__Task to complete__. Update the rows from the line with "Expand the formula bar chevron" to the line with "pyautogui.click(x=1439, y=99)", replacing "formula bar" with "formula toolbar". Leave everything else unchanged and return only those lines.

__The input__.
+++

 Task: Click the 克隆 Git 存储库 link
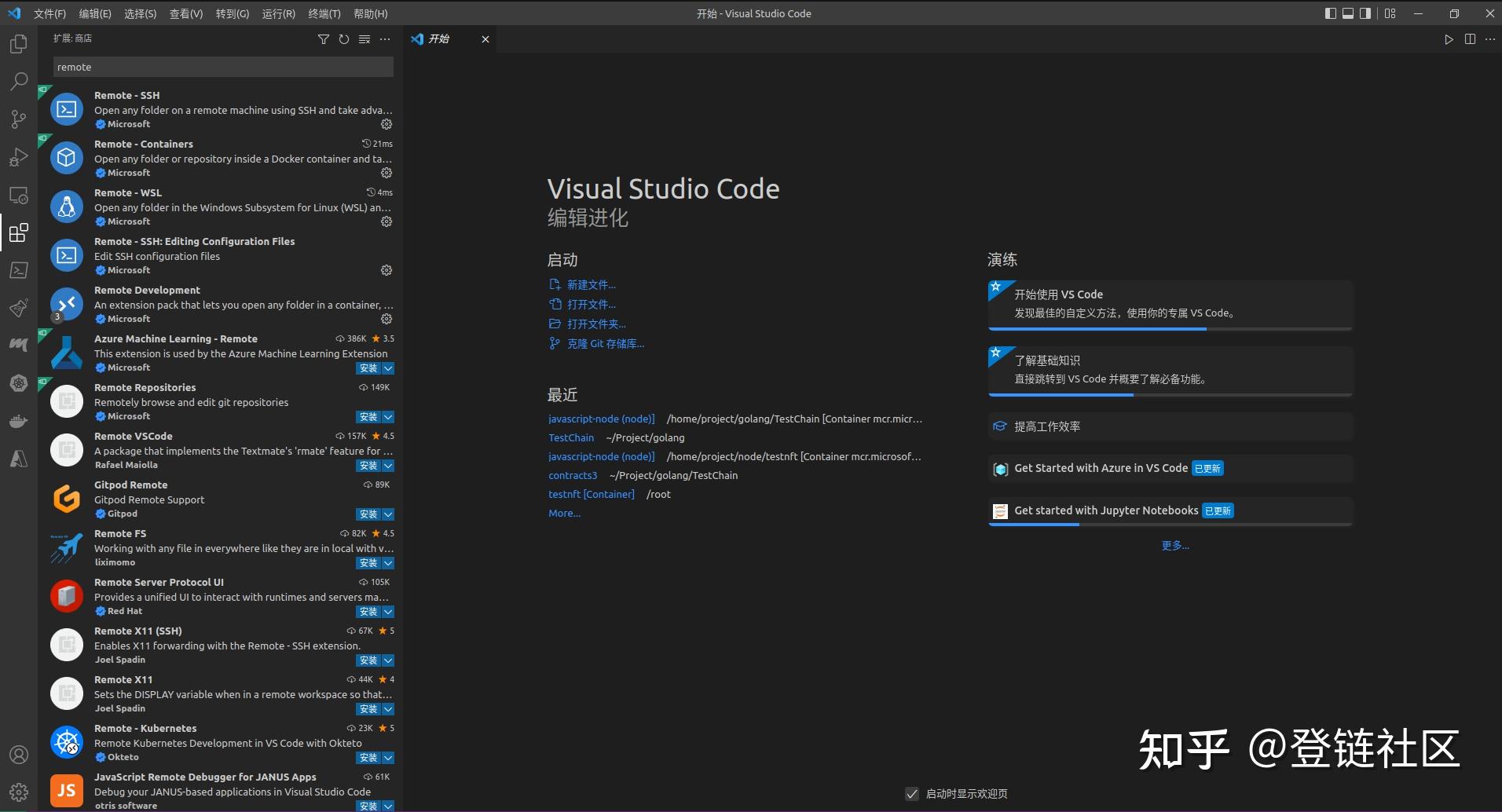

+++

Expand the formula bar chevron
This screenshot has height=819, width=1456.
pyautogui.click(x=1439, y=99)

+++

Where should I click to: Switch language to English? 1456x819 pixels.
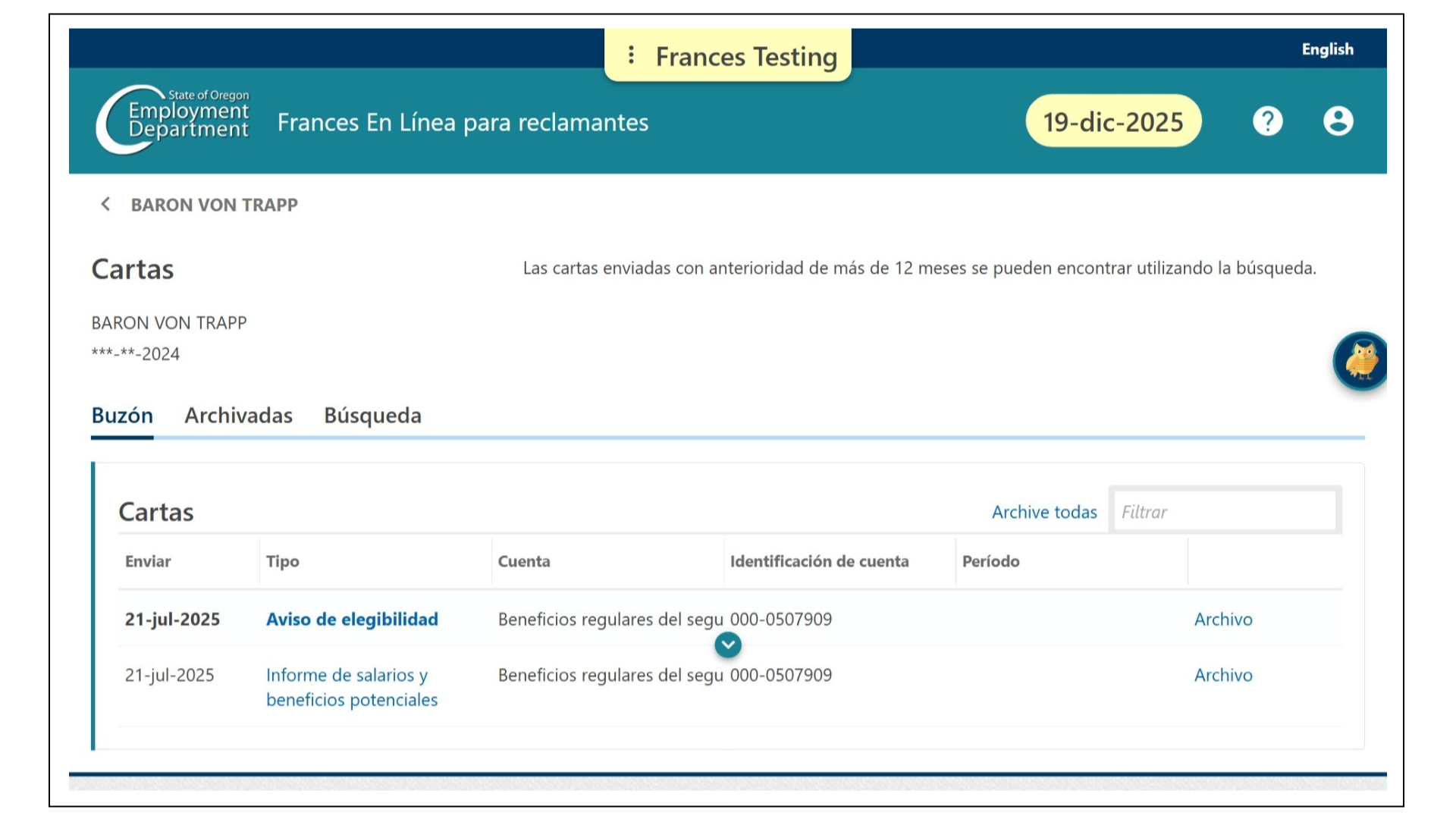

+++

__Written answer__.
Expand the formula toolbar chevron
This screenshot has height=819, width=1456.
pyautogui.click(x=1439, y=99)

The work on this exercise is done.